> [Saved entries]:

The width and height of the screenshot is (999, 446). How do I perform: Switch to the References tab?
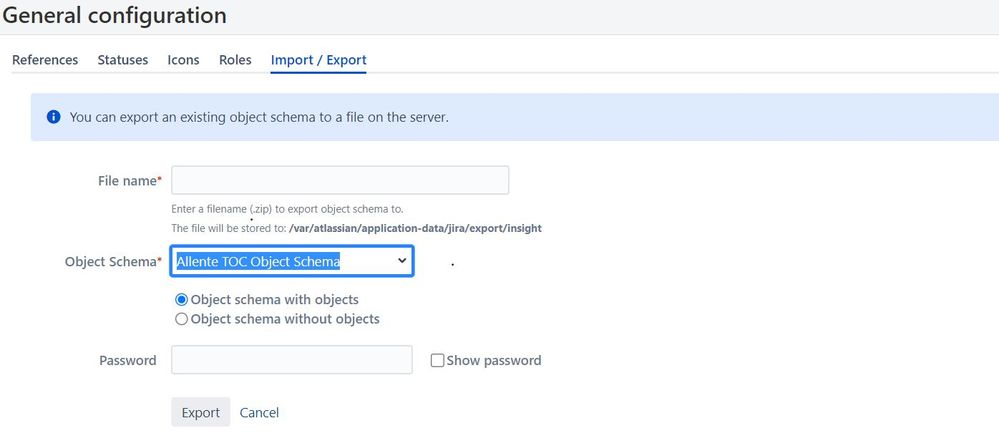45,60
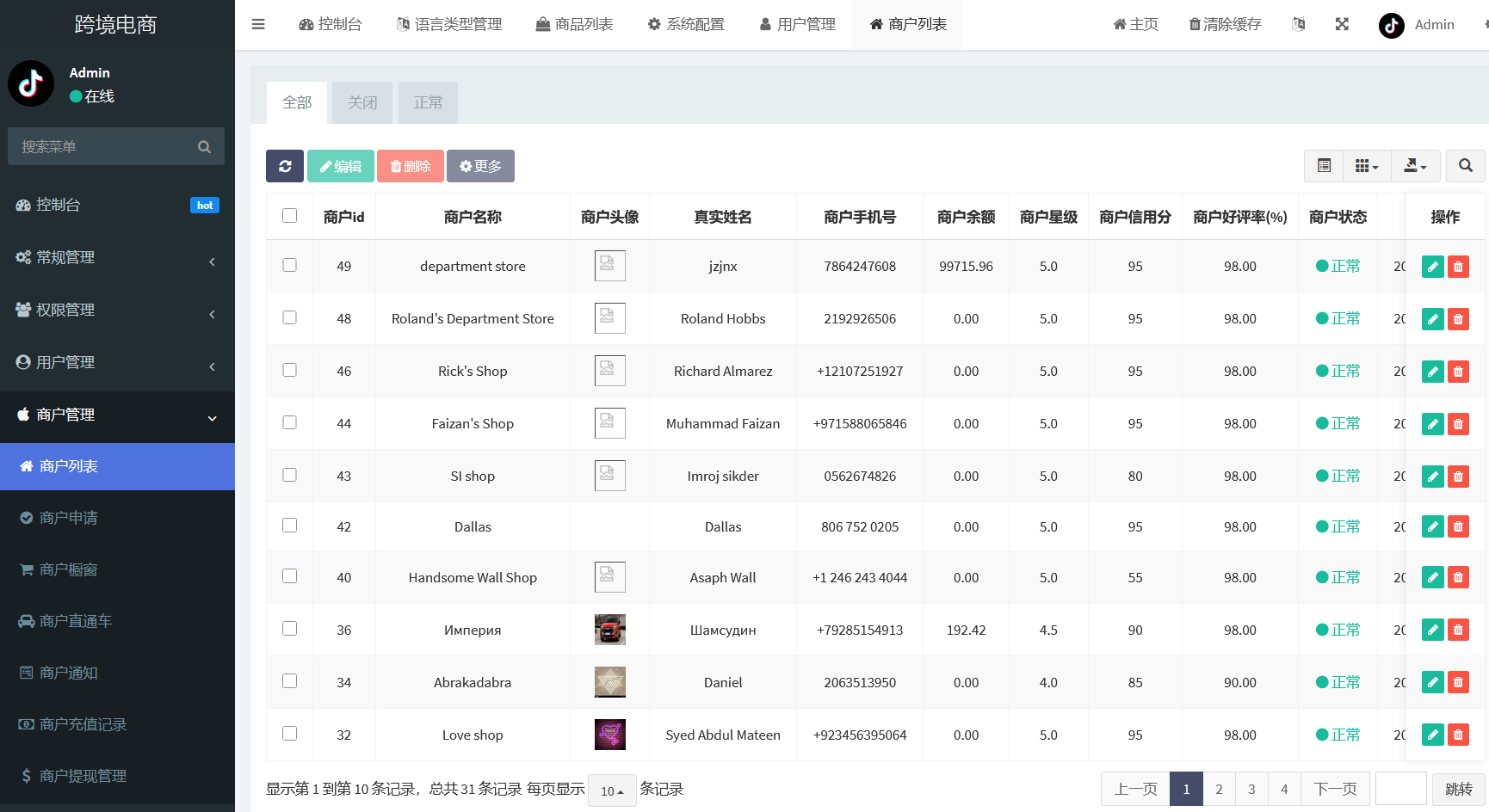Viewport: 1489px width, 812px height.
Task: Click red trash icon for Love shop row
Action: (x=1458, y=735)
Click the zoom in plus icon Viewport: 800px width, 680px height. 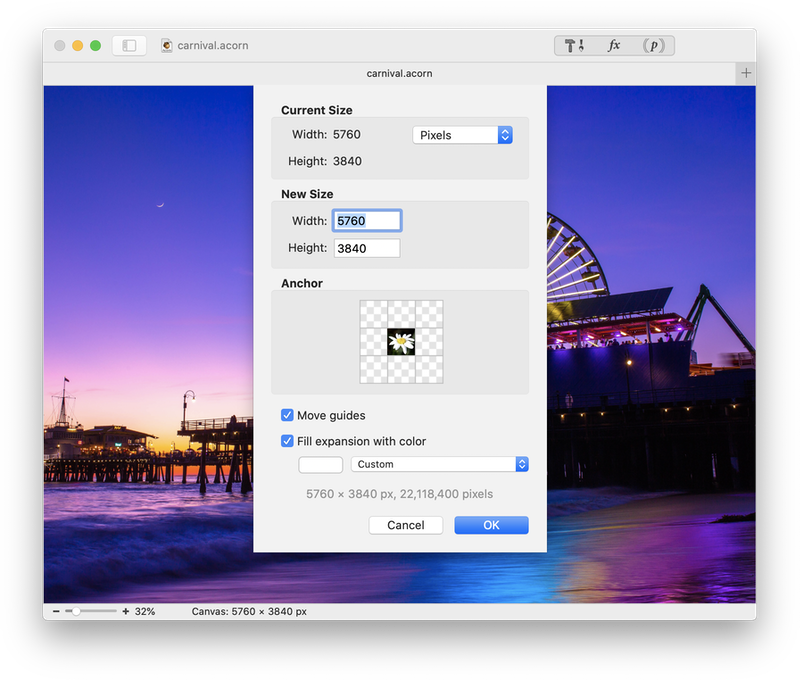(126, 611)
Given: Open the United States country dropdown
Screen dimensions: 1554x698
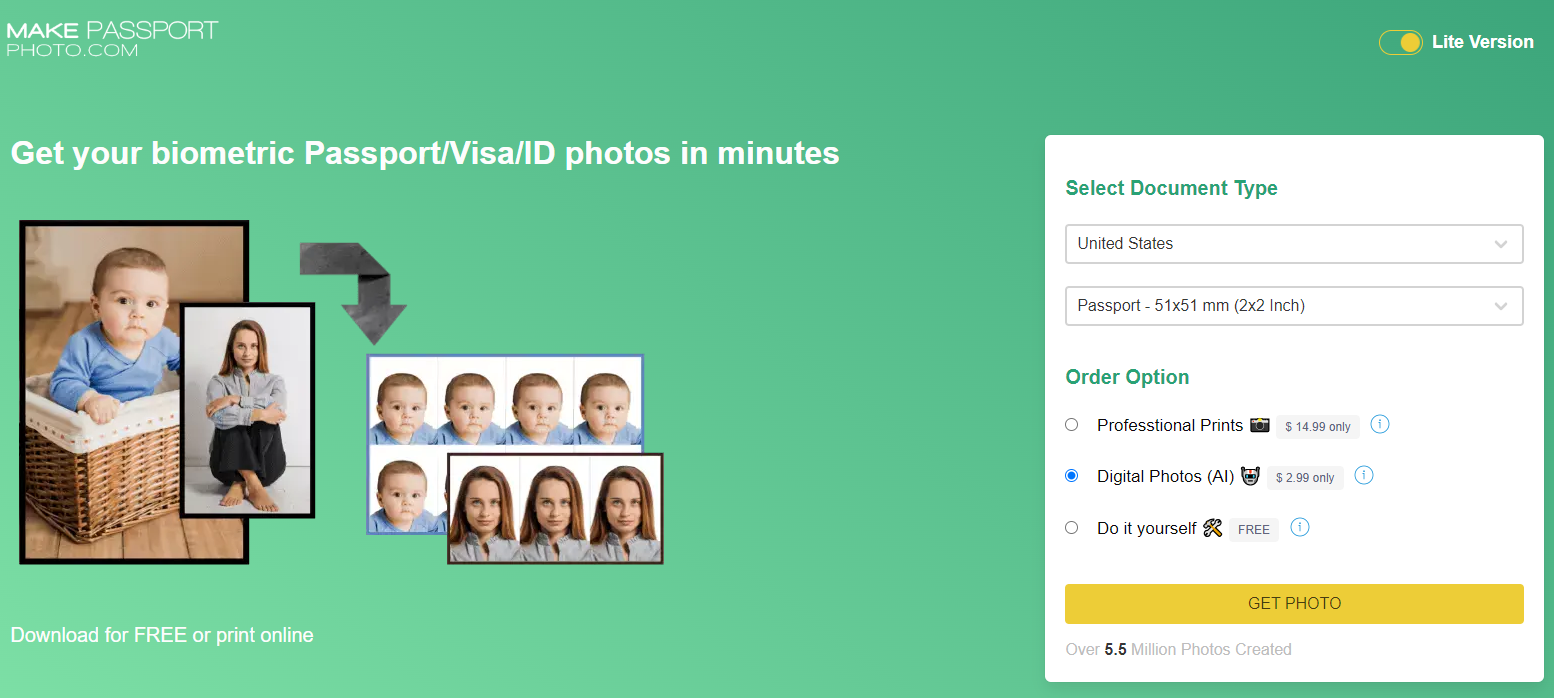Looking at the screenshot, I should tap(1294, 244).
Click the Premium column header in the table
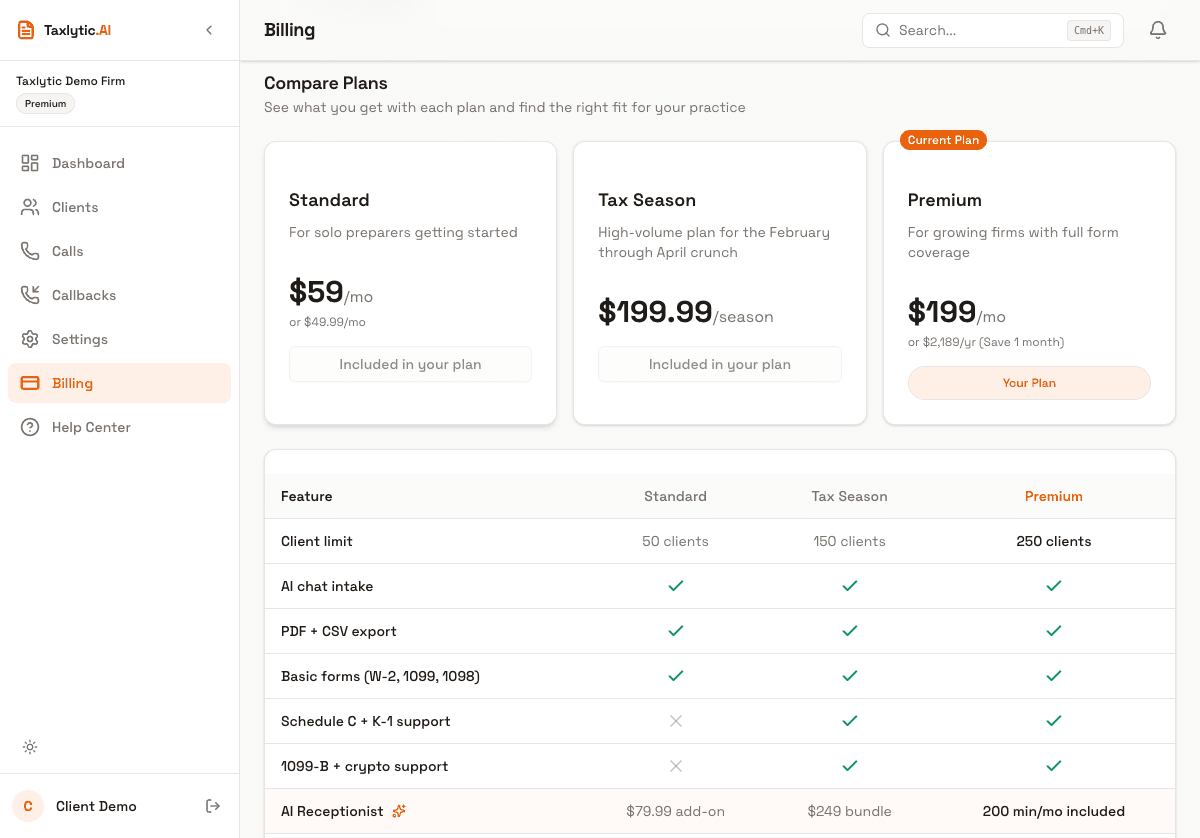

> [TASK DESCRIPTION]: Restate, word for word, each line from the one with "Given: Open the" to the end of the entries, both included, and keep every picture out.

> [EXERCISE OUTPUT]:
Given: Open the United States country dropdown
Screen dimensions: 1554x698
Looking at the screenshot, I should tap(1294, 244).
Click the Premium column header in the table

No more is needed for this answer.